__INSTRUCTIONS TO FOLLOW__: Repeat the records below verbatim, and do not copy their pictures.
(GIVEN RECORDS begins)
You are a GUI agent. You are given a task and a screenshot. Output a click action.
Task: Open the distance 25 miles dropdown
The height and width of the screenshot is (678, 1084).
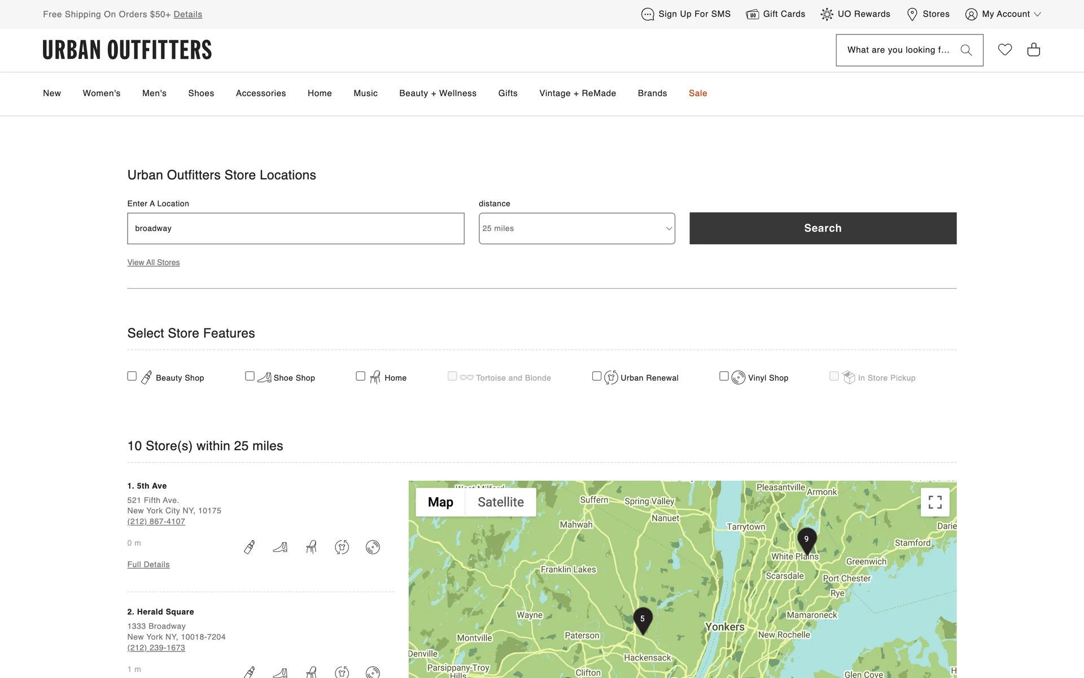[576, 228]
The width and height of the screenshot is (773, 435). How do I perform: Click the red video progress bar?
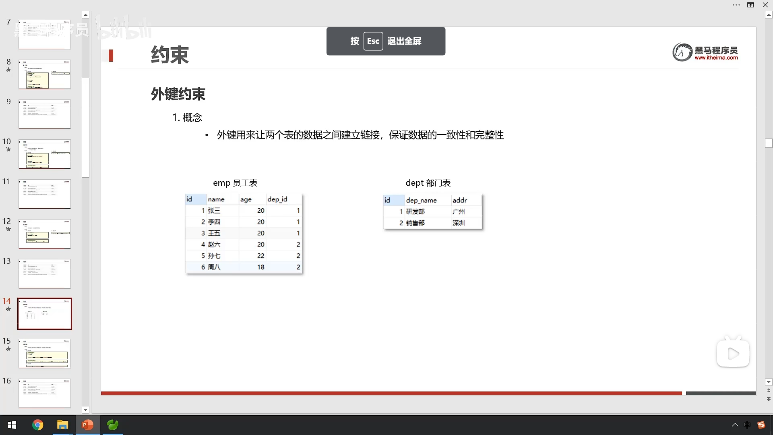click(391, 393)
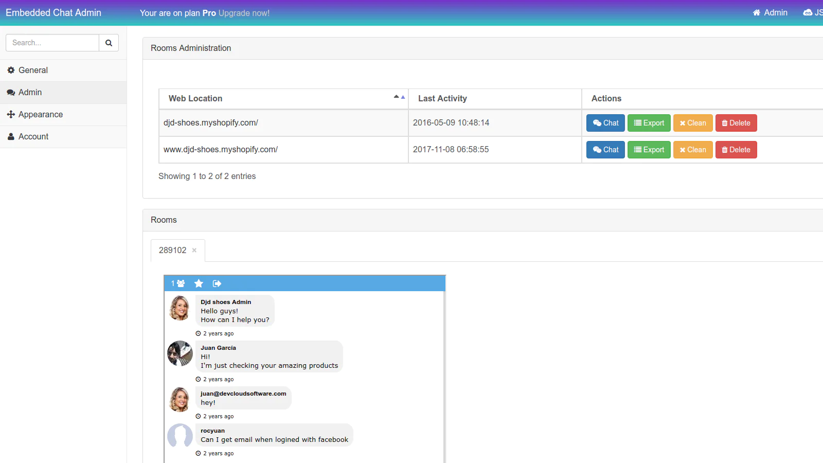
Task: Click the descending sort arrow on Web Location
Action: 402,97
(GIVEN RECORDS ends)
__TASK ANSWER__:
You are a GUI agent. You are given a task and a screenshot. Output a click action.
Task: Open the distance 25 miles dropdown
The height and width of the screenshot is (678, 1084).
[576, 228]
The width and height of the screenshot is (773, 435). How do I perform: Click the red video progress bar?
click(391, 393)
Task: Click the descending sort arrow on Web Location
Action: 402,97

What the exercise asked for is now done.